El acuerdo, en concreto, fue el arribo de Alejandro Formento hasta el 31 de diciembre como quinto integrante del directorio del BAPRO (lo necesario para operar con normalidad) a cambio de sentarse a discutir las sillas vacías con las que cuenta hoy el organismo y las que se generen a partir del recambio.

En la actualidad el BAPRO tiene cinco directores, contando a Formento. Tres vienen de la gestión anterior, cuando la exgobernadora María Eugenia Vidal pactó políticamente una división de poder: Sebastián Galmarini (Frente Renovador), Humberto Vivaldo (de parte de los intendentes, responde a Mariano Cascallares) y Diego Rodrigo (UCR).

En aquel entonces, Vidal dejó cinco bancas para el entonces oficialismo y cuatro para la oposición. De las cuales hoy se mantienen tres por el ahora oficialismo, y a quienes se les sumó Juan Cuattromo, presidente del BAPRO, luego de que Kicillof lo pusiera al frente de la entidad y también con un lugar en el directorio. Quien dejó su lugar fue el fallecido exministro de Transporte, Mario Meoni.

Con el cambio de Gobierno, y desde el fin del contrato de cuatro directores, la oposición le reclama a Kicillof la renovación de esos cargos. Aducen que se les “debe” un lugar en la mesa central del BAPRO. El anzuelo político de la deuda es algo más que una devolución de gentilezas. Sucede que en la actualidad el Senado bonaerense, quien aprueba los pliegos para la entidad bancaria, cuenta con 26 legisladores de Juntos y 20 del Frente de Todos por lo que el gobernador no tiene los votos necesarios para llevar a cabo los reemplazos sin la posibilidad de negociar con la oposición.

Negociación

El propio Insaurralde se puso al hombro la negociación con Juntos. Y razones para hacerlo no le faltan. En la actualidad el poder con el que cuenta en el ámbito legislativo es de mucho valor. El presidente de la Cámara de Diputados, Federico Otermín, es uno de sus principales alfiles. Y con el recambio de las elecciones, Insaurralde sumará para ambas cámaras la presencia de tres jefes comunales de peso seccional que le responden directamente: Mariano Cascallares, de Almirante Brown; Walter Torchio, de Carlos Casares; y Alejandro Dichiara, de Monte Hermoso.

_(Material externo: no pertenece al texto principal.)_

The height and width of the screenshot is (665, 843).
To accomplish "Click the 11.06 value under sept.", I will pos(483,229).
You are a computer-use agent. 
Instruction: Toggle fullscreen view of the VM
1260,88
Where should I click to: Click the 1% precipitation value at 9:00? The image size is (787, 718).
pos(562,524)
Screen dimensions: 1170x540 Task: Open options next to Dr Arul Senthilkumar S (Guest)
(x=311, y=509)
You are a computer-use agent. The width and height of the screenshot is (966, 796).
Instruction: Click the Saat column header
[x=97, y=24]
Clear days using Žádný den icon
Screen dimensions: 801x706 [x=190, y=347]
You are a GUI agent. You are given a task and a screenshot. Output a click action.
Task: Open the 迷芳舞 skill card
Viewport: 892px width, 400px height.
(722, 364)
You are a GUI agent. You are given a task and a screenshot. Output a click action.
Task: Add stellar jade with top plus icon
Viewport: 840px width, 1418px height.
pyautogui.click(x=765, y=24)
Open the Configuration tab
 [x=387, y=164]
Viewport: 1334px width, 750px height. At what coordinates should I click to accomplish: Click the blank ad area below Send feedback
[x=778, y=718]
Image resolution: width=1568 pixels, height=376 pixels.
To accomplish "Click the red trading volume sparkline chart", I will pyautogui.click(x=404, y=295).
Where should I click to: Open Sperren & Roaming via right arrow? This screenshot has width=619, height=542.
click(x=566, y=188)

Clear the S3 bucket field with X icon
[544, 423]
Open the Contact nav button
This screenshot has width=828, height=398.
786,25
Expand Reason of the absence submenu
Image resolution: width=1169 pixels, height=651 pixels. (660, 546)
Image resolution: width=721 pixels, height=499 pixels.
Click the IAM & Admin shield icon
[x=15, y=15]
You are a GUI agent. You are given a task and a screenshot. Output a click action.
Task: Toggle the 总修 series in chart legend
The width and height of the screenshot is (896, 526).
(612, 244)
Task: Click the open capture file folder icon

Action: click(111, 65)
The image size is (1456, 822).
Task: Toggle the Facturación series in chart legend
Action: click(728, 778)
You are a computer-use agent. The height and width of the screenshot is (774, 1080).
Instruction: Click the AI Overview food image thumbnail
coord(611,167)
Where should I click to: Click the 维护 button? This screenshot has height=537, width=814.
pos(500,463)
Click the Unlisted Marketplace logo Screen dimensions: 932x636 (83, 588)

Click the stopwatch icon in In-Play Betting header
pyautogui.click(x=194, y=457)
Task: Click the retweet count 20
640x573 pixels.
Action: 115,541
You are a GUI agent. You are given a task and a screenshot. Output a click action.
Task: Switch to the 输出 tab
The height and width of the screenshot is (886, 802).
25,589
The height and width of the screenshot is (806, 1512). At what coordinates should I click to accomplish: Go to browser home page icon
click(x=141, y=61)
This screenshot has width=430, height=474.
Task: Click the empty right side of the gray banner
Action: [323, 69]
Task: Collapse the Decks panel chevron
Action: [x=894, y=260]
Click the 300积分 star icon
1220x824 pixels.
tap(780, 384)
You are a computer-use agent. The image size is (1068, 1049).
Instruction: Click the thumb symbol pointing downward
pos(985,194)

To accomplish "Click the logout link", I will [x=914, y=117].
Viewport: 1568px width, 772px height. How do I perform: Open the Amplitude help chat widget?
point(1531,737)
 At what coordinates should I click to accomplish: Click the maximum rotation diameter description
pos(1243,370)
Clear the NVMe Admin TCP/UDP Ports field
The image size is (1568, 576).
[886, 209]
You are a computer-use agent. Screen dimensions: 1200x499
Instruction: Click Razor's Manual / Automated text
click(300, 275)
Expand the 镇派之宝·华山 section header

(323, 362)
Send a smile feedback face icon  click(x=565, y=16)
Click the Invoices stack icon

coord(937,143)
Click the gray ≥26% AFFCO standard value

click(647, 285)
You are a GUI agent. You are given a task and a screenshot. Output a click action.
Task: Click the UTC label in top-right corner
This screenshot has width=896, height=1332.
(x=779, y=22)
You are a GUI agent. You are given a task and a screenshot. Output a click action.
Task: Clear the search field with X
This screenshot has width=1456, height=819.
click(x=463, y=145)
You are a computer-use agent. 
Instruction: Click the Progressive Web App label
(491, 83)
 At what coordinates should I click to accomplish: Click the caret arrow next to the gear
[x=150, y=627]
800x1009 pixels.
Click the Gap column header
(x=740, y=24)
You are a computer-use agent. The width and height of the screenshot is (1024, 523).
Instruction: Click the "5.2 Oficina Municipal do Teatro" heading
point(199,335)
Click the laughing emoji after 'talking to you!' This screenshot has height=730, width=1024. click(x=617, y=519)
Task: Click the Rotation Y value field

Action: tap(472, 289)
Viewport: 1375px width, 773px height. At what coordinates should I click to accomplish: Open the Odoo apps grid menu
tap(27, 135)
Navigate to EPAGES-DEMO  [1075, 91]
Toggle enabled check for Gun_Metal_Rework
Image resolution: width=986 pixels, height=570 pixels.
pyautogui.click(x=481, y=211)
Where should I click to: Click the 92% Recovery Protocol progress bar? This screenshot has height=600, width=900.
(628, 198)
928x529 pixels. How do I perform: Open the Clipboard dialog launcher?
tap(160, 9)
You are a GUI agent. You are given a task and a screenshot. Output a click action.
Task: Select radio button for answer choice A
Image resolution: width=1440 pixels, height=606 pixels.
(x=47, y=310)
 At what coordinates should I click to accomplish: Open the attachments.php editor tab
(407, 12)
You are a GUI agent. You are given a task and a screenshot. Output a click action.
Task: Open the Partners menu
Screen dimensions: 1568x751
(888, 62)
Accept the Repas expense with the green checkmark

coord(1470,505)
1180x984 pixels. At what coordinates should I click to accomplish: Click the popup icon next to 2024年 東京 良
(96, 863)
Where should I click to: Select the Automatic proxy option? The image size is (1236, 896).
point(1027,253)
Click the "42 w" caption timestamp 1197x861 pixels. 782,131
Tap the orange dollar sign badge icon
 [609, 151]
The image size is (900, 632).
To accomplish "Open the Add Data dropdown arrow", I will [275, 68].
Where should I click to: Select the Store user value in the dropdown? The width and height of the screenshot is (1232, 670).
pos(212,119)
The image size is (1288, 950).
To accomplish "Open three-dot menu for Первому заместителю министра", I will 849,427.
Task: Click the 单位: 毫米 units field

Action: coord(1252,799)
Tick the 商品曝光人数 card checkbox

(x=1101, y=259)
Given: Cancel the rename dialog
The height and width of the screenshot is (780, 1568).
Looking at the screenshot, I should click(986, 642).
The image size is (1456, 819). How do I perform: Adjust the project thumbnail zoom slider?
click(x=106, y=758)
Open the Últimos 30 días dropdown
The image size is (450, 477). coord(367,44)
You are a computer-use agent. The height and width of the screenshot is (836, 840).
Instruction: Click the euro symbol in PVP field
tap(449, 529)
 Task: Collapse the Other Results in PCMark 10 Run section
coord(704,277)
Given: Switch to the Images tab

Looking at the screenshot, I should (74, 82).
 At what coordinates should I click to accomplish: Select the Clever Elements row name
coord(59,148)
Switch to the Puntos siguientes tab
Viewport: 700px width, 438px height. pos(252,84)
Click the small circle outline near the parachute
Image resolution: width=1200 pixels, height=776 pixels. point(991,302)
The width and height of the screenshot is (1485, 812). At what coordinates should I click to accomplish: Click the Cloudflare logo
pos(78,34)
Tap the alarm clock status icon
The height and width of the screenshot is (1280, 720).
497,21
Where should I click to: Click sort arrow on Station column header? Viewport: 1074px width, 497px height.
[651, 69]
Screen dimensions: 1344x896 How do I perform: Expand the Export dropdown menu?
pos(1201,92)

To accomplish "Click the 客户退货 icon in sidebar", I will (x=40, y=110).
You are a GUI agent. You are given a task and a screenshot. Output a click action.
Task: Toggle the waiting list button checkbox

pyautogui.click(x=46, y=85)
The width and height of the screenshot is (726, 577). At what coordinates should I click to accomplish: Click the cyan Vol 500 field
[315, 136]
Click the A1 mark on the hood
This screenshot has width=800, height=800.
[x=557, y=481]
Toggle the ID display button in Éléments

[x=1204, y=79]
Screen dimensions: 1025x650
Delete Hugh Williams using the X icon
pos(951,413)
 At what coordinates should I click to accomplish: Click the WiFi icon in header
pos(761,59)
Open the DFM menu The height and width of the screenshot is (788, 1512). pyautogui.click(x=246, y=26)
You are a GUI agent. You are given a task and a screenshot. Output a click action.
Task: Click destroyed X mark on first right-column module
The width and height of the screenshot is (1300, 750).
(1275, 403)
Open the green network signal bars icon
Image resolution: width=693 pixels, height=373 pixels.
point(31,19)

Su rol de enlace fue vital para lograr la sanción. Ahora lo que resta saber es la letra chica de la promesa que le hizo a la oposición de repartir los cargos restantes. Pero para eso, habrá que esperar al año que viene. El jefe de Gabinete tenía en claro que lo importante en este momento era asegurarse una victoria legislativa en la previa a la elección de noviembre.